Mis à jour 10 juillet 2026

Profils de chroma : où la saturation doit culminer

Générez deux rampes à partir de la même couleur de départ bleue — #2563eb, soit oklch(0.546 0.215 262.9) — et placez-les côte à côte. Mêmes dix pas, même courbe de luminosité, même teinte. Dans la première rampe, la couleur monte progressivement et brûle le plus vivement autour des pas du milieu, là où vivent les boutons et les liens ; les teintes claires restent discrètes. Dans la seconde, la vivacité arrive tôt : les pas 100–300 — les teintes que vous utiliseriez pour les remplissages au survol et les surfaces colorées — portent visiblement plus de couleur, et la rampe a dépensé l’essentiel de son budget de saturation avant le milieu. Aucune des deux rampes n’est fausse. Ce sont deux réponses à une question à laquelle toute échelle de couleur générée doit répondre quelque part.
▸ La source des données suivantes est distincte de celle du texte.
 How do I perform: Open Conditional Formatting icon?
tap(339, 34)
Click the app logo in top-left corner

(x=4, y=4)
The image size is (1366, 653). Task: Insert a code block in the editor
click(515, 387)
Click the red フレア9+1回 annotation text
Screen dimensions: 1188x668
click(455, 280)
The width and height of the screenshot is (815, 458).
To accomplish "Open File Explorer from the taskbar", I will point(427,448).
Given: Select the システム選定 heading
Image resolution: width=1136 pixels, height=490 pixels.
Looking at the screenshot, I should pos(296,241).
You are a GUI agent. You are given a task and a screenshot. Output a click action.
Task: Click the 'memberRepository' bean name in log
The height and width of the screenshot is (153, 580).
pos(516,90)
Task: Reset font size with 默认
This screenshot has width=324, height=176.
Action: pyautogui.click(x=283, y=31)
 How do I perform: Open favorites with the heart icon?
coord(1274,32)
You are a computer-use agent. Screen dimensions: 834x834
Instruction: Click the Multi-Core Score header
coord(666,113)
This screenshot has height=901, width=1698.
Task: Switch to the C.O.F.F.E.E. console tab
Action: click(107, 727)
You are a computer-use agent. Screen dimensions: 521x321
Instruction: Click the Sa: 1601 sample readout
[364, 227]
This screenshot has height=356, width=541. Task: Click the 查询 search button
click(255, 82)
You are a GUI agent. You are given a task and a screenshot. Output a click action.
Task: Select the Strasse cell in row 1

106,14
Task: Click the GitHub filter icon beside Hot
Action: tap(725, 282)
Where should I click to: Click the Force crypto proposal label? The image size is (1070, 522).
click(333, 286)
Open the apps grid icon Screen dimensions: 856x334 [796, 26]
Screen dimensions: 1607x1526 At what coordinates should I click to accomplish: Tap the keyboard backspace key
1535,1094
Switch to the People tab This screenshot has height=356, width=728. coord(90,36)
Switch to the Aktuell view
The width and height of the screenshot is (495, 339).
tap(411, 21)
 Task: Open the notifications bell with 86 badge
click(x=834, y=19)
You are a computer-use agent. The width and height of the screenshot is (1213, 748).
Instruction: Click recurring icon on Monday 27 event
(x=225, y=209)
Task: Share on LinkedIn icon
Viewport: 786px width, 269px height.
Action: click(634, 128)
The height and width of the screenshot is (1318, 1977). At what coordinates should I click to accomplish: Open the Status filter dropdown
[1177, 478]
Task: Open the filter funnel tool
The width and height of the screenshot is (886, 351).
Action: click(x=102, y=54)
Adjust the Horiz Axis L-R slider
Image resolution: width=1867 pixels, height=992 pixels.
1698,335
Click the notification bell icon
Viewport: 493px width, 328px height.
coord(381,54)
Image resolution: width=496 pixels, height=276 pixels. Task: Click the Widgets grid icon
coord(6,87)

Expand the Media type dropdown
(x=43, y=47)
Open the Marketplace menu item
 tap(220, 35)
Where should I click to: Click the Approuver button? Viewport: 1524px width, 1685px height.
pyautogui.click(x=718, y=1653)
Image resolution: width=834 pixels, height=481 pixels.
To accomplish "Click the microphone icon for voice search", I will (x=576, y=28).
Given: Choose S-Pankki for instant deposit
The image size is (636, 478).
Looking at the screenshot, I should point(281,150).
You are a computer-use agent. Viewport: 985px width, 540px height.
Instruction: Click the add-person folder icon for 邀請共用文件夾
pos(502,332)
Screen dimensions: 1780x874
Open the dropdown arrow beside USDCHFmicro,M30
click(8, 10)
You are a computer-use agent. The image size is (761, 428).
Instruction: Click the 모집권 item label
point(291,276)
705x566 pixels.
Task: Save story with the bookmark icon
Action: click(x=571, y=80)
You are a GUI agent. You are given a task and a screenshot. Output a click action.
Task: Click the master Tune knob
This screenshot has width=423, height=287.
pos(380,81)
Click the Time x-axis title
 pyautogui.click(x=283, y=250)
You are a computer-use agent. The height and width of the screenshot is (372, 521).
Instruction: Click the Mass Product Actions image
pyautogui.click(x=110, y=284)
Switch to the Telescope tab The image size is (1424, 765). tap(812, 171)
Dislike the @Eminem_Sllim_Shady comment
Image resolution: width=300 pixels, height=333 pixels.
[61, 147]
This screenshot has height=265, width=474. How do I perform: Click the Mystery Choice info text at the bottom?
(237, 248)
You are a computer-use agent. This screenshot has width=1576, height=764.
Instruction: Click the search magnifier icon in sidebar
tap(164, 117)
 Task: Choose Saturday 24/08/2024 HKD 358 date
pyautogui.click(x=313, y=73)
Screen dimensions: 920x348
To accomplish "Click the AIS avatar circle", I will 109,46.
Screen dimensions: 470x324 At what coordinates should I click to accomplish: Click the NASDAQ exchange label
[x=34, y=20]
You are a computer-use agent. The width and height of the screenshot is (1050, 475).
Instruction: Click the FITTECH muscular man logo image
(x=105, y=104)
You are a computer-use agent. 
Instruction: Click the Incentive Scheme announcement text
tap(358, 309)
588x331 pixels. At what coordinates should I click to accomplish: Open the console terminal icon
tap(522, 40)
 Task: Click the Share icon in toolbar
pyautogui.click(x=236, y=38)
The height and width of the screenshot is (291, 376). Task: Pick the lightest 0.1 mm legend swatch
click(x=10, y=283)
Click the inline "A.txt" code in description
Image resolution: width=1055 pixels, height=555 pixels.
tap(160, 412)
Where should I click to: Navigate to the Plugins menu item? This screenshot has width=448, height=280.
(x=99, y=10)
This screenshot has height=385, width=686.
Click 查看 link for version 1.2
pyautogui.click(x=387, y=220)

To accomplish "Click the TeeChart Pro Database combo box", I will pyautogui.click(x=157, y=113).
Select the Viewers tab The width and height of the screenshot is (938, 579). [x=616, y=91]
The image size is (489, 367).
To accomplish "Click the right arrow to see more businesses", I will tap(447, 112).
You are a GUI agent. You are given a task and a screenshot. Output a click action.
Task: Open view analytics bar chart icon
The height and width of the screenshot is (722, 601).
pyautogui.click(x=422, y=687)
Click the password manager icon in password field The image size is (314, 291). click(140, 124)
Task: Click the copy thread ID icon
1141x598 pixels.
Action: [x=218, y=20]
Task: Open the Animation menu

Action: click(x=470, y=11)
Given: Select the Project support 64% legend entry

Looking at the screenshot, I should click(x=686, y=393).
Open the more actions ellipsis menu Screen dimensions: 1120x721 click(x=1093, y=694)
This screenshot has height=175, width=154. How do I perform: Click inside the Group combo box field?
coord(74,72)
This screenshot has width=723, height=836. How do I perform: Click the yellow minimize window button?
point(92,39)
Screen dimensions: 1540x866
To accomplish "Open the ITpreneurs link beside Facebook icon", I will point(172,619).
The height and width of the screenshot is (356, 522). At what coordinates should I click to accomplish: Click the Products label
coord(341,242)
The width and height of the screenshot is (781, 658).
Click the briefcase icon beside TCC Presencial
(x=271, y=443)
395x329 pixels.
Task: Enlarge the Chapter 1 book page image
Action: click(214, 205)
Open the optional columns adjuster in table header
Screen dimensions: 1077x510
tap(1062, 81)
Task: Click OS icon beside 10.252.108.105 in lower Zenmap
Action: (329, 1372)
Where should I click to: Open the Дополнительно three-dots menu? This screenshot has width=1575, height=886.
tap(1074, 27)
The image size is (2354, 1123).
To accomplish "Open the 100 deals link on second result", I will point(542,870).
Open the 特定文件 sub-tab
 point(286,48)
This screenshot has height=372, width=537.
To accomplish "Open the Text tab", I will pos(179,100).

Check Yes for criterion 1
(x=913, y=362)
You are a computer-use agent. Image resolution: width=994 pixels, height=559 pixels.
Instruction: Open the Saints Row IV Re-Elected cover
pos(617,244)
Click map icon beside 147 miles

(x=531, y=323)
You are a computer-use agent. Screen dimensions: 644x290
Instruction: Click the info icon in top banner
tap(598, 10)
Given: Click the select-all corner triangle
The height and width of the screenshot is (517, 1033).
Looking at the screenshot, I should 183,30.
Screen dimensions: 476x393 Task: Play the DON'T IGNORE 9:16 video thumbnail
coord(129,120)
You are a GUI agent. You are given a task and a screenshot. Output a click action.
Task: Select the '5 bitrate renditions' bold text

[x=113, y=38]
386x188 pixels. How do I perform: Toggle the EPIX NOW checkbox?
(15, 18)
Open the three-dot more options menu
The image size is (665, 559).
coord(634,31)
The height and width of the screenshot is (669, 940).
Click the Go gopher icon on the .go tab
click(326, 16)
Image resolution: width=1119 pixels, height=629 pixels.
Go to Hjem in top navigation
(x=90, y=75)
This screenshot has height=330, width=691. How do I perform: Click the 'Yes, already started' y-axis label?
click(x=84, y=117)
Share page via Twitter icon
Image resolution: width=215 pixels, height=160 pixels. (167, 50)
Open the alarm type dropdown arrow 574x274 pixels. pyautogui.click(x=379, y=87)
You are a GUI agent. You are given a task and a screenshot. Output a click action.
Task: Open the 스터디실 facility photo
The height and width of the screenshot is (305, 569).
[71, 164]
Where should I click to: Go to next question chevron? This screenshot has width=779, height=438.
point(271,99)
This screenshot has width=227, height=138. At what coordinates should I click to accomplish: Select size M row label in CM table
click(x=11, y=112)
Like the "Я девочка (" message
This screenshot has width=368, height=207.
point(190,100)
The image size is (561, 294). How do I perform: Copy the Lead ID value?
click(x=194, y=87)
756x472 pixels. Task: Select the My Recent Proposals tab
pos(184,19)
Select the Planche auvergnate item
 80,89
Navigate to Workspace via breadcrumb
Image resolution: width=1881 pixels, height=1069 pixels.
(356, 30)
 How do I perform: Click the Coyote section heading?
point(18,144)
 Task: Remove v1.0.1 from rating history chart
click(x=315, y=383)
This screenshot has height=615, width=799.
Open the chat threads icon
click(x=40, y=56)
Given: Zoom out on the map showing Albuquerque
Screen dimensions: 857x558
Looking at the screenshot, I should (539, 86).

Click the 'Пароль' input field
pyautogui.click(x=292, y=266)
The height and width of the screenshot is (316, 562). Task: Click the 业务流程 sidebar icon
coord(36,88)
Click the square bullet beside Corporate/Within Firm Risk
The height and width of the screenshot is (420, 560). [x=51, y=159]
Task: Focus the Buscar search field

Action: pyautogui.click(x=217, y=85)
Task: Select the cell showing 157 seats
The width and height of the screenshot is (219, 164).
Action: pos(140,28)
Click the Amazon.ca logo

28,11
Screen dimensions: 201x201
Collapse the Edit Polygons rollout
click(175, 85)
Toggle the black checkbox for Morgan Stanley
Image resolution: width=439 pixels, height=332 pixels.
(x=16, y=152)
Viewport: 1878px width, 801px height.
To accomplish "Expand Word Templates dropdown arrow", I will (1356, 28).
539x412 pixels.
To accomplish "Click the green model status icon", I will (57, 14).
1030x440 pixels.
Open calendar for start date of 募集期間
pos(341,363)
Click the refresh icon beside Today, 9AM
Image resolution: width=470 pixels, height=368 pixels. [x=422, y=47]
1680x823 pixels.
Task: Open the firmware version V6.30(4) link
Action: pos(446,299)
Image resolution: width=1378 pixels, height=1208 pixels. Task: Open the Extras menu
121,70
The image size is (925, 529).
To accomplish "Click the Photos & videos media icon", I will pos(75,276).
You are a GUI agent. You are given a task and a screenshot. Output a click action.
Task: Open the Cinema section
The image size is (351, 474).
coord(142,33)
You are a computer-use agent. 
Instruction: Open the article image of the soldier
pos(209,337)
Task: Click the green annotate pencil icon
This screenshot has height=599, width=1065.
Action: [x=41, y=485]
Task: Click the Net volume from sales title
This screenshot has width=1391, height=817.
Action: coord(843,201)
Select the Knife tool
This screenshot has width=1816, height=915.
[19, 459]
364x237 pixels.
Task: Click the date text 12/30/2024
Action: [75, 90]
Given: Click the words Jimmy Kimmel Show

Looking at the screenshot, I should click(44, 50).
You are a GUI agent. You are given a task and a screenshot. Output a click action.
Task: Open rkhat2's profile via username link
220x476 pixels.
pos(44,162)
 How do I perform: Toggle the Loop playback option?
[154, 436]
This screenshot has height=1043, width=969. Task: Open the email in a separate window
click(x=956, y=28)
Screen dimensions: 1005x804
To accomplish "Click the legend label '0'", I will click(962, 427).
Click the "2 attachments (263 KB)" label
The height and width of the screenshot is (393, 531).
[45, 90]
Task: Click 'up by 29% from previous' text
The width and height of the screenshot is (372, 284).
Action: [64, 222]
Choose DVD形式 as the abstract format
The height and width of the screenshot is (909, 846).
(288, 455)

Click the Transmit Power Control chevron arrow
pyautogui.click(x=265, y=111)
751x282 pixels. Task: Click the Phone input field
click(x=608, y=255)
Cette réponse, c’est le profil de chroma : le plan de saturation de la rampe — une courbe qui décide où, le long de l’échelle, la coloration culmine et comment elle décroît vers les extrémités. Une rampe ne peut pas maintenir une saturation constante : près du blanc et près du noir, le gamut ne laisse presque aucune place à la couleur, et même entre les deux, une saturation uniforme rend mal — c’est pourquoi une échelle bien construite façonne le chroma délibérément, montant vers un pic là où la palette travaille le plus, s’atténuant vers les extrêmes, et conservant un plancher pour que les extrémités ne virent jamais au gris complet. Choisir cette forme est le sujet de cet article, qui fait partie de notre guide des échelles de couleur. (Le chroma est la mesure absolue de coloration d’OKLCH — la distinction formelle entre coloration, chroma et saturation est un sujet à part entière ; ici, il suffit de retenir que plus de chroma signifie plus de couleur.)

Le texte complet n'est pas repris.